**EXERCISE INSTRUCTIONS**
Give the lines below again exactly, starting with the line that holds "Open the 557" and going on through the line that holds "Click the info icon next to SCREENSHOTS".

DATA LISTING Block Start

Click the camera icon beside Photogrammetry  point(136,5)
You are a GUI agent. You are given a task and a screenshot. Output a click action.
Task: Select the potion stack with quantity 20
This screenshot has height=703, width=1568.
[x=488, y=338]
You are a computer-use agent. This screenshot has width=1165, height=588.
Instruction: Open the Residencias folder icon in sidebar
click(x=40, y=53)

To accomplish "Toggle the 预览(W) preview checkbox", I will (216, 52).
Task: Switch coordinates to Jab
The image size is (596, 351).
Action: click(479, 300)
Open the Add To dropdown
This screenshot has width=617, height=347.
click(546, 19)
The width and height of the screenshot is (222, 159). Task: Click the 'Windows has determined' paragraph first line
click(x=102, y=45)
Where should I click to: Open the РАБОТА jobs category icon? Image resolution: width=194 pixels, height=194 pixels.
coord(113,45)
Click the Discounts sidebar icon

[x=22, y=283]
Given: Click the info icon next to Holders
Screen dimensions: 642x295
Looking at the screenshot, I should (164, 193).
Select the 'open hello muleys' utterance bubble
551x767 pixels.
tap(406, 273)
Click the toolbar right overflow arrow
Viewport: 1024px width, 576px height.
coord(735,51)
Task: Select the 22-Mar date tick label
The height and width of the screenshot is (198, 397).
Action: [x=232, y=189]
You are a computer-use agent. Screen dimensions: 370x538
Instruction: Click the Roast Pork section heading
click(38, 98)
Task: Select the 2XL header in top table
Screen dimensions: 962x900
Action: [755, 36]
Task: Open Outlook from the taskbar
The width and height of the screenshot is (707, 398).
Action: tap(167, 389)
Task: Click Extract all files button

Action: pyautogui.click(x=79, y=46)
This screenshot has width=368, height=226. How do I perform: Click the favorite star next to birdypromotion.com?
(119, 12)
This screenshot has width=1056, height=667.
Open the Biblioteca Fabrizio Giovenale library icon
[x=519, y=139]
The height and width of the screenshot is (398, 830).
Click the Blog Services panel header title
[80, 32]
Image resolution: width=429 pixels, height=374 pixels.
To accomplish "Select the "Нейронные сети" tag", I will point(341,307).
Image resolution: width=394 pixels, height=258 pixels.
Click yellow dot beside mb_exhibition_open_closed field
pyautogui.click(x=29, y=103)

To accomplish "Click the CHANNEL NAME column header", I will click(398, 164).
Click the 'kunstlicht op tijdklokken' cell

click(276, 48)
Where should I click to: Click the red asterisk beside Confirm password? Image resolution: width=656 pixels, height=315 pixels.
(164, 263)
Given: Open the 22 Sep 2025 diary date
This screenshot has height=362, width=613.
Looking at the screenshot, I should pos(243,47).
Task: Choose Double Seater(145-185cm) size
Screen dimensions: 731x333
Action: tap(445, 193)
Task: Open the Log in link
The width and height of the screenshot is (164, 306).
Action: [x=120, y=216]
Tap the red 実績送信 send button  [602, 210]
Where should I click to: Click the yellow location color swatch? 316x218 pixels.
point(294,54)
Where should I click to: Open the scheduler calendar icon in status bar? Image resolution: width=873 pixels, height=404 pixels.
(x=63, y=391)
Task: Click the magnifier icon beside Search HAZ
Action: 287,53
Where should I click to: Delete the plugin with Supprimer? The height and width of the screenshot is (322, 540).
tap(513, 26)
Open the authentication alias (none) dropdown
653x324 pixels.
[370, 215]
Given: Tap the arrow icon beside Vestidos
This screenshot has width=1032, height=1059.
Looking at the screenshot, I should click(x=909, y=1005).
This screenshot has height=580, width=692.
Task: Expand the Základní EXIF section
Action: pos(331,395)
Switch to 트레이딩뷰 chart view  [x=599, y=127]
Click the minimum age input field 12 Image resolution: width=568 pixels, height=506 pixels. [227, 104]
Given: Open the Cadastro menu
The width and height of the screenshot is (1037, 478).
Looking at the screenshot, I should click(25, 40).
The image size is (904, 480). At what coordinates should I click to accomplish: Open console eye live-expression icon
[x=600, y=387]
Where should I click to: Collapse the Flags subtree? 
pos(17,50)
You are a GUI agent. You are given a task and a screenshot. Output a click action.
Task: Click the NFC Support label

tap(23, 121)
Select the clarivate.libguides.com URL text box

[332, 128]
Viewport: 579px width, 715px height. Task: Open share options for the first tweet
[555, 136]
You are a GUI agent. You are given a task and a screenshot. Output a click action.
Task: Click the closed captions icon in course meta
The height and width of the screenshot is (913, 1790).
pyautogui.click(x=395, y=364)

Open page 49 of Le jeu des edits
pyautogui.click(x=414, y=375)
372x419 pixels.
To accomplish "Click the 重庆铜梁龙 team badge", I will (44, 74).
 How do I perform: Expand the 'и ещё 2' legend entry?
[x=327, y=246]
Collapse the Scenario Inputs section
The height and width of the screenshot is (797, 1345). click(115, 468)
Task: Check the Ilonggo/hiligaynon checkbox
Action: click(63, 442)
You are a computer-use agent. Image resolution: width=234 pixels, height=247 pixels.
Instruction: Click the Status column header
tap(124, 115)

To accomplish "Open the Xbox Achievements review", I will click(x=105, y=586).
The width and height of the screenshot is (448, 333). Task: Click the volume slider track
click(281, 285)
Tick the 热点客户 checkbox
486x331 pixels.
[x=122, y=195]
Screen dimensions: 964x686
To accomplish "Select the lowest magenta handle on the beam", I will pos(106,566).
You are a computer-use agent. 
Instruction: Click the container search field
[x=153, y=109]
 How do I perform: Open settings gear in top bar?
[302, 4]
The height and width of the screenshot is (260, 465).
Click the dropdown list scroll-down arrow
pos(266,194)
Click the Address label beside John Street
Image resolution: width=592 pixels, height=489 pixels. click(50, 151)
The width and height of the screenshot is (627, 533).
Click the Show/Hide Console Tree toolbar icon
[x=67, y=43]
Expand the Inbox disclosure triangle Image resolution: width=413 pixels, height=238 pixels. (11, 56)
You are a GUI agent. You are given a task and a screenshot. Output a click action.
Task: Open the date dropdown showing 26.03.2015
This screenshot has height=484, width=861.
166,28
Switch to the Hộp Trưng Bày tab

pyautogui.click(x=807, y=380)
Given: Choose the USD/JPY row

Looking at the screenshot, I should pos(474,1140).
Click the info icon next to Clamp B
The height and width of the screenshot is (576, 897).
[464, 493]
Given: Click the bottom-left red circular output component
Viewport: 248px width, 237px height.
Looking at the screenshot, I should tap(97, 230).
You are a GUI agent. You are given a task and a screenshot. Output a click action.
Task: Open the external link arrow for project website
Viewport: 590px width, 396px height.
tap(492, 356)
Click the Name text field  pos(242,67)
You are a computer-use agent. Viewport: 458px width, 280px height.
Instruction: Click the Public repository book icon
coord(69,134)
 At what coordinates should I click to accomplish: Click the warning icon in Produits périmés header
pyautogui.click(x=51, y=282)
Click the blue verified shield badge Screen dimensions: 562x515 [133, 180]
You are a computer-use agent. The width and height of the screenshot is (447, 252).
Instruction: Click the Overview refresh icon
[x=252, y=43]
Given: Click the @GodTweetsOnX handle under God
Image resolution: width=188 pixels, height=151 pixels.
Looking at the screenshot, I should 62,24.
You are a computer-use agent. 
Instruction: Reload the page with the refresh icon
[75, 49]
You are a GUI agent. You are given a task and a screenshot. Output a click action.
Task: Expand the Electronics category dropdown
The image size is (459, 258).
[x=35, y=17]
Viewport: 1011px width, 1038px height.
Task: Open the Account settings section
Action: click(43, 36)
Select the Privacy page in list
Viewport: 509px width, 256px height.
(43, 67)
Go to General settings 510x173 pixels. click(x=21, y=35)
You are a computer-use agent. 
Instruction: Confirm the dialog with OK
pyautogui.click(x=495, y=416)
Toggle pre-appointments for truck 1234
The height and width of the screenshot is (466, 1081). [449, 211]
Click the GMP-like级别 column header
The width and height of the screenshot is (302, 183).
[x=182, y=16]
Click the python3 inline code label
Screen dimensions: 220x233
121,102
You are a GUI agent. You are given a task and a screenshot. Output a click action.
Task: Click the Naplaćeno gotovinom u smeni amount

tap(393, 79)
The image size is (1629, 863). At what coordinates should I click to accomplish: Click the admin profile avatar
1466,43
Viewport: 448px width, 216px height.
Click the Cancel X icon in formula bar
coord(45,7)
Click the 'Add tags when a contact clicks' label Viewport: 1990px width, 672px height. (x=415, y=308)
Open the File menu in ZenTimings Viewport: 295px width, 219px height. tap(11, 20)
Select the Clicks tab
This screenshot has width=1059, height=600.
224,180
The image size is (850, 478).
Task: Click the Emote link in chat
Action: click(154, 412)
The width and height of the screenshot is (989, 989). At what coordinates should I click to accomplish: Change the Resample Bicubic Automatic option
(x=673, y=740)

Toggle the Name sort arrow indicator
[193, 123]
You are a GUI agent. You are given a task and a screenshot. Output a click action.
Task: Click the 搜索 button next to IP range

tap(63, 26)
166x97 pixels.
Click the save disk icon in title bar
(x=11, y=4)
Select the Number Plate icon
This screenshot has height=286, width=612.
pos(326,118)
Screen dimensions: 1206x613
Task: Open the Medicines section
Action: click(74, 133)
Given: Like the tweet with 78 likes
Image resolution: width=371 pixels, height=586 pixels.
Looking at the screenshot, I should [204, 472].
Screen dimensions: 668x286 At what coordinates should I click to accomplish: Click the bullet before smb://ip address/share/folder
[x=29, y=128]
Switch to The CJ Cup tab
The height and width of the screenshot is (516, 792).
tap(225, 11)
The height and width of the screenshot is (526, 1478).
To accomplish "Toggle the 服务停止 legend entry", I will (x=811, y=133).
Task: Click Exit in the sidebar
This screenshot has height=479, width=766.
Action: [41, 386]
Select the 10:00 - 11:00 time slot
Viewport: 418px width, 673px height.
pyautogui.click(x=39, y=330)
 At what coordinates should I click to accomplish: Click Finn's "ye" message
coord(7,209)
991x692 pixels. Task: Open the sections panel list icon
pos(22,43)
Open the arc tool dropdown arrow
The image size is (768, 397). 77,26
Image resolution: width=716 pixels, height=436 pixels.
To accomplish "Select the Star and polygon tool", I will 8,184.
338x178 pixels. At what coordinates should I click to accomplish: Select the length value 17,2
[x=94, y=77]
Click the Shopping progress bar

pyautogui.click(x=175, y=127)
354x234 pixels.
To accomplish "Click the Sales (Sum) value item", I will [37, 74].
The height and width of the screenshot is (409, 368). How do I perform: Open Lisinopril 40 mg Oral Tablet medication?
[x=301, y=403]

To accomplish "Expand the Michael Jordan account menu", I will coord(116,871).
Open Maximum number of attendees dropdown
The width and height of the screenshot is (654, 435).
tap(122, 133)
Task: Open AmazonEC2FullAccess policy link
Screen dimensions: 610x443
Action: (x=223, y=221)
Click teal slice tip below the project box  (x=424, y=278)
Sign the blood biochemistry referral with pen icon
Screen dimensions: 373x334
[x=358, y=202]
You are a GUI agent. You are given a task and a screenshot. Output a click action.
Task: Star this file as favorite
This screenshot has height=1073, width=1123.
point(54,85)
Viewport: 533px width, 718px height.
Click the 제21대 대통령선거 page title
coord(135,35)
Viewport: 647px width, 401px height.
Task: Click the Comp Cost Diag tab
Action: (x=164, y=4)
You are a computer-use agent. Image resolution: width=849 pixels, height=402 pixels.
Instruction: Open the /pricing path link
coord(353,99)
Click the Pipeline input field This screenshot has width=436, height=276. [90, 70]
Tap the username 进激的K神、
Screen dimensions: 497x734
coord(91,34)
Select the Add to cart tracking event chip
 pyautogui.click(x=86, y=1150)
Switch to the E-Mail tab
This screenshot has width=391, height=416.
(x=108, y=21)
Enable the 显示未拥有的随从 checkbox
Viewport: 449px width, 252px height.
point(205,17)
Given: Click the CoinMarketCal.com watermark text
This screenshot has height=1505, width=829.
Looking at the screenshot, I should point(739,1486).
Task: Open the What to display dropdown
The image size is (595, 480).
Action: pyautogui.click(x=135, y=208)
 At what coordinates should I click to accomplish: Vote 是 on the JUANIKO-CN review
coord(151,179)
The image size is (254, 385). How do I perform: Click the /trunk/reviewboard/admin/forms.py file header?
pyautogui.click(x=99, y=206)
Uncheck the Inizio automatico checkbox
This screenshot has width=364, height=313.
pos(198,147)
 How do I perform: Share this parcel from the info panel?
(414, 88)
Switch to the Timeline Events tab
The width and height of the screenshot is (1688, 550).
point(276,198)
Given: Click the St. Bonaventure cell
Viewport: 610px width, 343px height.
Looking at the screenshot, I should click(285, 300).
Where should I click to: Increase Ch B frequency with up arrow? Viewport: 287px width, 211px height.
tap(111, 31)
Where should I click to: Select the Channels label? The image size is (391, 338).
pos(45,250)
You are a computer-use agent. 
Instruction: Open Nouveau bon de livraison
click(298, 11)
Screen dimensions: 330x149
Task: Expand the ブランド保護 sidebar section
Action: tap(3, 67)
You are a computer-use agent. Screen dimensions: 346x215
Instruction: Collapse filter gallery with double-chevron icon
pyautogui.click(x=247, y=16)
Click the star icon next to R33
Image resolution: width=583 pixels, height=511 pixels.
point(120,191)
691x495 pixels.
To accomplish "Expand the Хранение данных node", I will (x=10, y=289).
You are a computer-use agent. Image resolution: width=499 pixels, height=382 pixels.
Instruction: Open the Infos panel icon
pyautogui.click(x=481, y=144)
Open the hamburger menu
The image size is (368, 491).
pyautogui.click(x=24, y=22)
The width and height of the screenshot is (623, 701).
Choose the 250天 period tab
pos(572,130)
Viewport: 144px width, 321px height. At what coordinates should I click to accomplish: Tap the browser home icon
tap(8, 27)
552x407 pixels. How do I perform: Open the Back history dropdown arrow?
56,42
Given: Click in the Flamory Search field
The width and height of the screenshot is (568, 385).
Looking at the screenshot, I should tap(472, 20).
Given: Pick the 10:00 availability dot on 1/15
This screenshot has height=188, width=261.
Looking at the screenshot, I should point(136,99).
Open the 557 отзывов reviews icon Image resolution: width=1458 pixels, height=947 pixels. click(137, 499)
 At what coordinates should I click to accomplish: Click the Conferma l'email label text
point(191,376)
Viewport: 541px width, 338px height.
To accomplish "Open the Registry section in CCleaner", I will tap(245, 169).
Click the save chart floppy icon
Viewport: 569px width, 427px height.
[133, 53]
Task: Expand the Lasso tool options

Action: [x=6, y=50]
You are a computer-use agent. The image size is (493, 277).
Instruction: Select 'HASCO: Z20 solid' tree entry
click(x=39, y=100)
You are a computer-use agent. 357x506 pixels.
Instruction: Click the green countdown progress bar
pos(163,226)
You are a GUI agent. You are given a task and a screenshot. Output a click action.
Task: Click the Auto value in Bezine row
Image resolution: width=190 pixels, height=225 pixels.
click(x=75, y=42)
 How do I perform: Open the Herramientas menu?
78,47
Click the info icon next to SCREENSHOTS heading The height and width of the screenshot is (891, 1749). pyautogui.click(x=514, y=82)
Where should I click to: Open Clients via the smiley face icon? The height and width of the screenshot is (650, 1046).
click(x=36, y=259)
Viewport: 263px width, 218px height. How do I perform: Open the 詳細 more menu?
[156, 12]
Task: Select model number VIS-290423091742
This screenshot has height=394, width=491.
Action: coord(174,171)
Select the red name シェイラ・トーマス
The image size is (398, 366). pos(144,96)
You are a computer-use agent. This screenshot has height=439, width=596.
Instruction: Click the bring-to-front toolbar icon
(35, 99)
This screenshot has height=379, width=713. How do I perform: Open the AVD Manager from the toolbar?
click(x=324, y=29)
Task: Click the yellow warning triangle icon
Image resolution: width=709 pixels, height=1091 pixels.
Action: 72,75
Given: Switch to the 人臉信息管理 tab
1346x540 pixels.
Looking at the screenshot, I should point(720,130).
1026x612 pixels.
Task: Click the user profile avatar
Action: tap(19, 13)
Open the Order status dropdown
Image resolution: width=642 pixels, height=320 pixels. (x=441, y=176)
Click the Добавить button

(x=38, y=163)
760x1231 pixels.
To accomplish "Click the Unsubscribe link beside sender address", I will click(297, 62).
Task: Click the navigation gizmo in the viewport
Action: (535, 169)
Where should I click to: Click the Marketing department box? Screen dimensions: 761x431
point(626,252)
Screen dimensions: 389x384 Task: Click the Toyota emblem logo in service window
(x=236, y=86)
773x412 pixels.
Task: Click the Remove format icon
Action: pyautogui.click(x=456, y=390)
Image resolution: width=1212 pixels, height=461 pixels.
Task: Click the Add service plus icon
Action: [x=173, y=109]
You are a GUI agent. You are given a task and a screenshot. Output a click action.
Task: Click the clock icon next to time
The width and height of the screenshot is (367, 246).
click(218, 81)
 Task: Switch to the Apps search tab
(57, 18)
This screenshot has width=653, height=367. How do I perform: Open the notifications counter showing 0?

DATA LISTING Block End

**SOLVED PROBLEM**
Open the 557 отзывов reviews icon Image resolution: width=1458 pixels, height=947 pixels. click(137, 499)
 At what coordinates should I click to accomplish: Click the Conferma l'email label text
point(191,376)
Viewport: 541px width, 338px height.
To accomplish "Open the Registry section in CCleaner", I will tap(245, 169).
Click the save chart floppy icon
Viewport: 569px width, 427px height.
[133, 53]
Task: Expand the Lasso tool options

Action: [x=6, y=50]
You are a computer-use agent. The image size is (493, 277).
Instruction: Select 'HASCO: Z20 solid' tree entry
click(x=39, y=100)
You are a computer-use agent. 357x506 pixels.
Instruction: Click the green countdown progress bar
pos(163,226)
You are a GUI agent. You are given a task and a screenshot. Output a click action.
Task: Click the Auto value in Bezine row
Image resolution: width=190 pixels, height=225 pixels.
click(x=75, y=42)
 How do I perform: Open the Herramientas menu?
78,47
Click the info icon next to SCREENSHOTS heading The height and width of the screenshot is (891, 1749). pyautogui.click(x=514, y=82)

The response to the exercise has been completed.